I love children and definitely plan on having them. Maternal instinct is oozing out of my pores: I've infantilized my dogs; I've gotten down on my hands and knees at the park with babies I barely know. My marriage is wonderful and solid, and we are both blessed with good health. I've been a nanny, a teacher, a youth-group leader. I've taken childhood-development courses solely for the purpose of someday raising happy, balanced children. I have always looked forward to becoming a mother.
So why don't I have kids or even the inkling right now? It's because of you. Yes, you: the fanatical mothers of the world. It may seem like ages ago now, but you weren't always like this. You, too, were sneering at the obnoxious parents who brought their infants to fancy, adult, nighttime restaurants or R-rated movies and let them carry on, ruining things for other patrons. You've been terrible advertising for the club that you so desperately need others to join.
If you want me to join your ranks—and you've made it clear with your cold, clammy hands on my stomach that recruiting my uterus is of paramount importance to you—I need to set some ground rules.
First, please stop asking me when I'm going to get pregnant.

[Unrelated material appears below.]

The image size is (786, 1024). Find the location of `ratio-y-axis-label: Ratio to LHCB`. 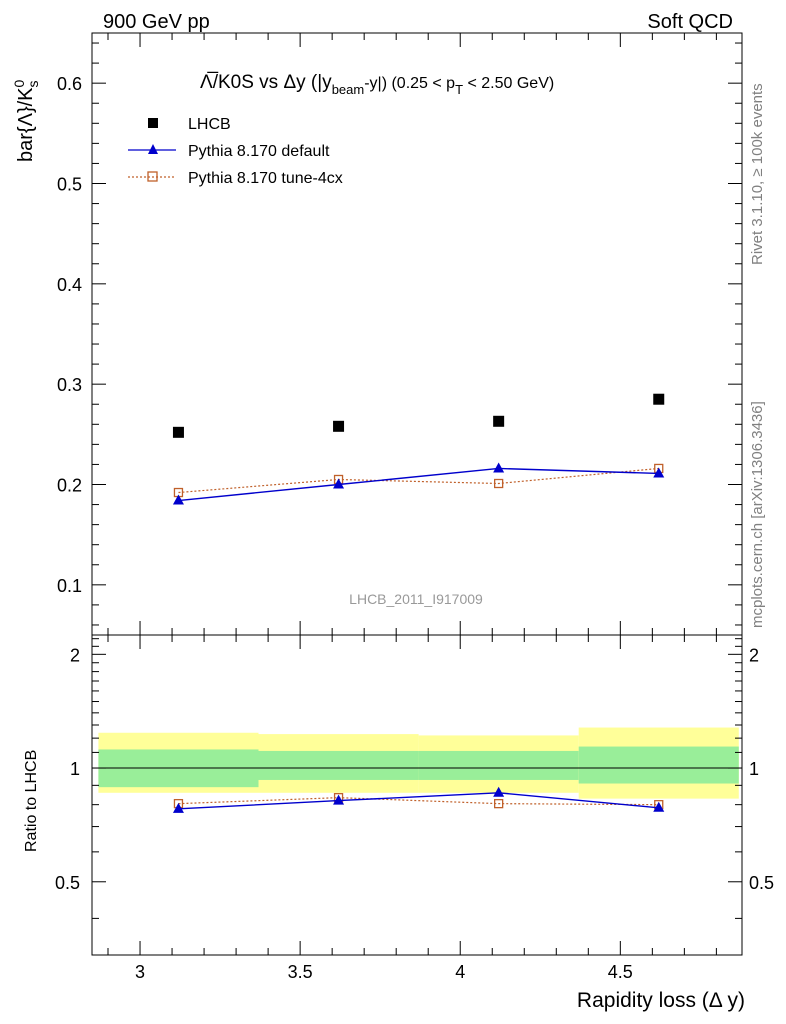

ratio-y-axis-label: Ratio to LHCB is located at coordinates (32, 801).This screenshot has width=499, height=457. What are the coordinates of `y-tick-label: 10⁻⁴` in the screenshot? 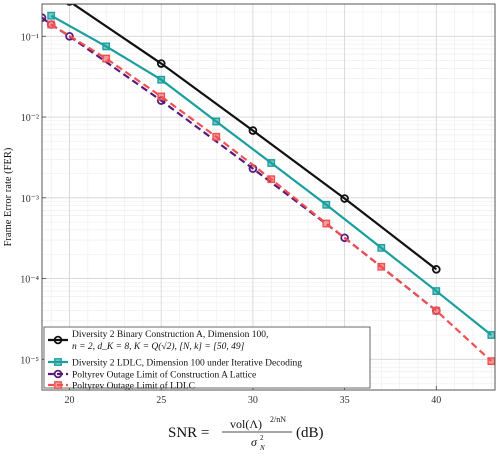 It's located at (30, 280).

For all you know, I cannot have kids. For all I know, I cannot have kids, as I have not yet tried. But imagine how painful this line of interrogation would be if I had submitted to all kinds of procedures, only to come up empty-wombed. It would be emotionally devastating. Yet ever since the day after my wedding two years ago, I have fielded this question from the eye doctor, the dental assistant, my yoga teacher, the bagger at the grocery store. All of them feel entitled to ask. Don't. It's none of your business.